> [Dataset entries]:
=== Section Start ===
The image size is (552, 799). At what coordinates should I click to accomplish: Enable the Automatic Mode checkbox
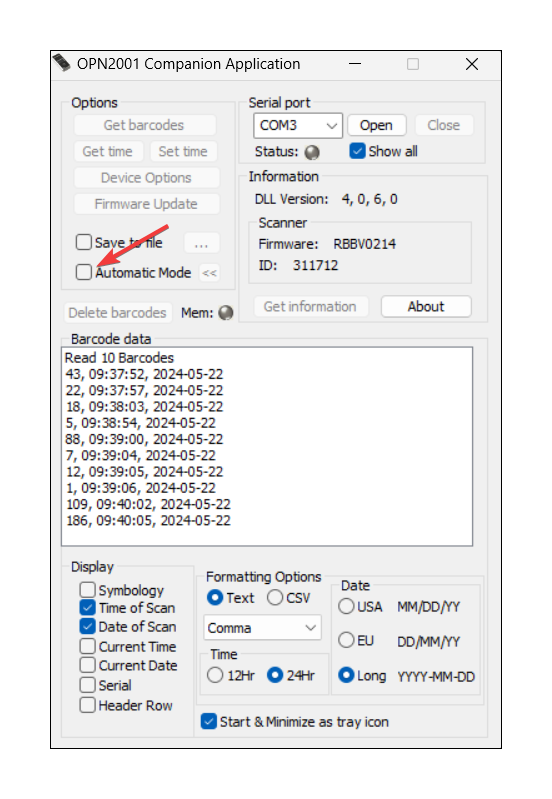point(84,273)
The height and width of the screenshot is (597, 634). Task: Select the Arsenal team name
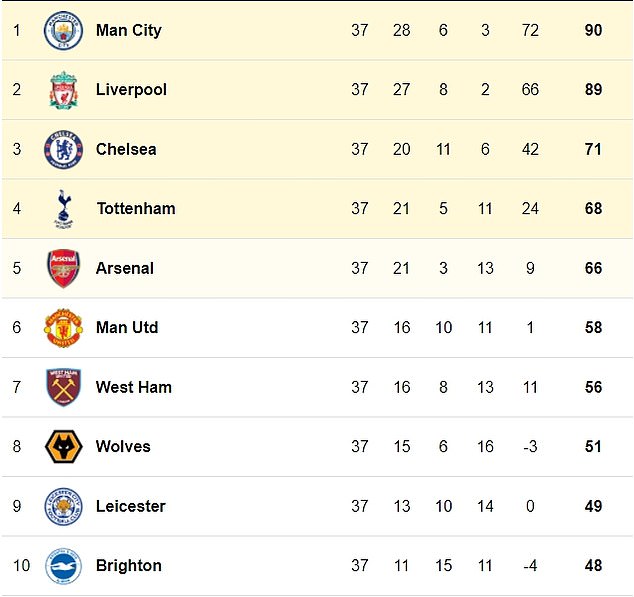point(125,268)
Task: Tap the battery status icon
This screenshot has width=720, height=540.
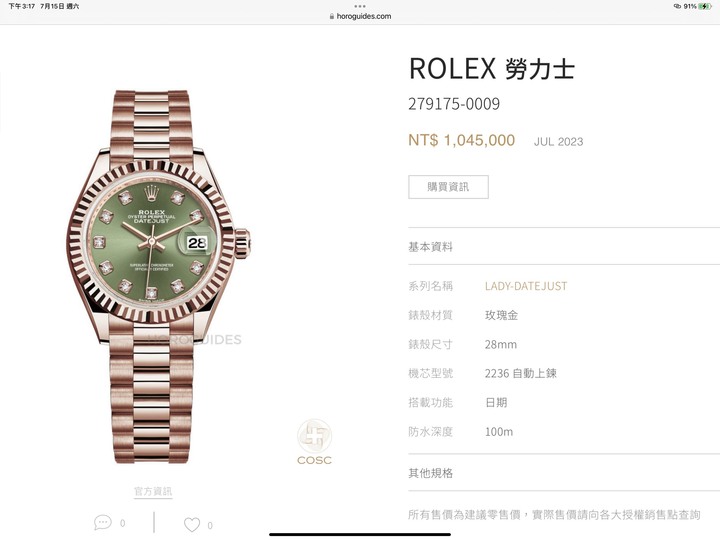Action: point(705,6)
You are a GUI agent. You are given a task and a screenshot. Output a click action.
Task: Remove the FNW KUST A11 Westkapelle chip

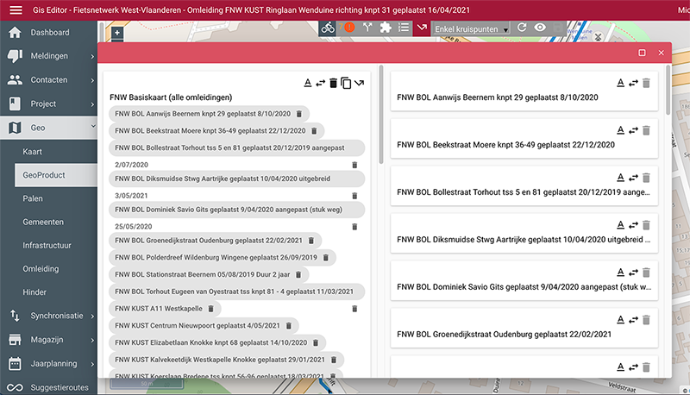[211, 309]
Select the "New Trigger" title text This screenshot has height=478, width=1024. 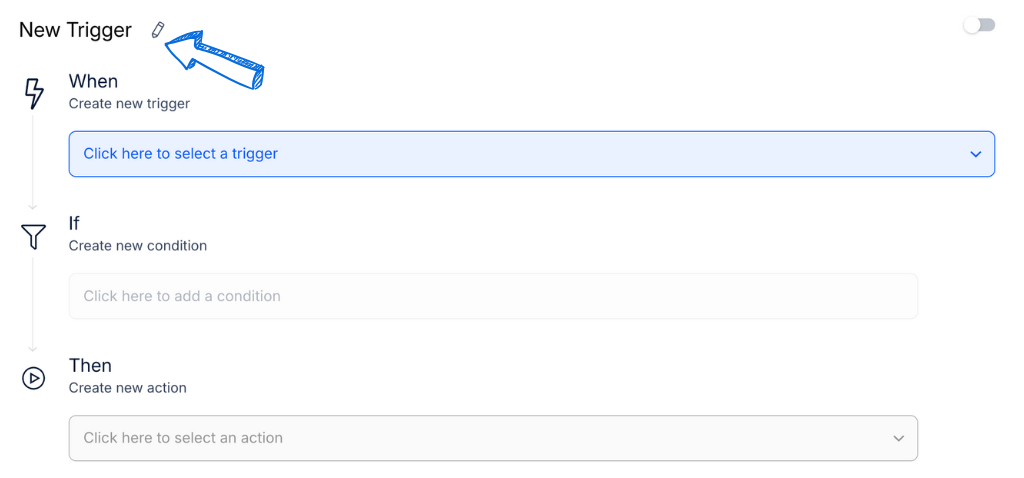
=== Section End ===
> [Action item]: Each line from the start of the entries through the line with "You are a GUI" is to be restated exactly, and the pictures are to be skipped.

> [Answer to this problem]:
The image size is (552, 799). At what coordinates should I click to accomplish: Enable the Automatic Mode checkbox
point(84,273)
The height and width of the screenshot is (597, 634). Task: Select the Arsenal team name
point(125,268)
Task: Tap the battery status icon
This screenshot has width=720, height=540.
Action: point(705,6)
You are a GUI agent. You are given a task and a screenshot. Output a click action.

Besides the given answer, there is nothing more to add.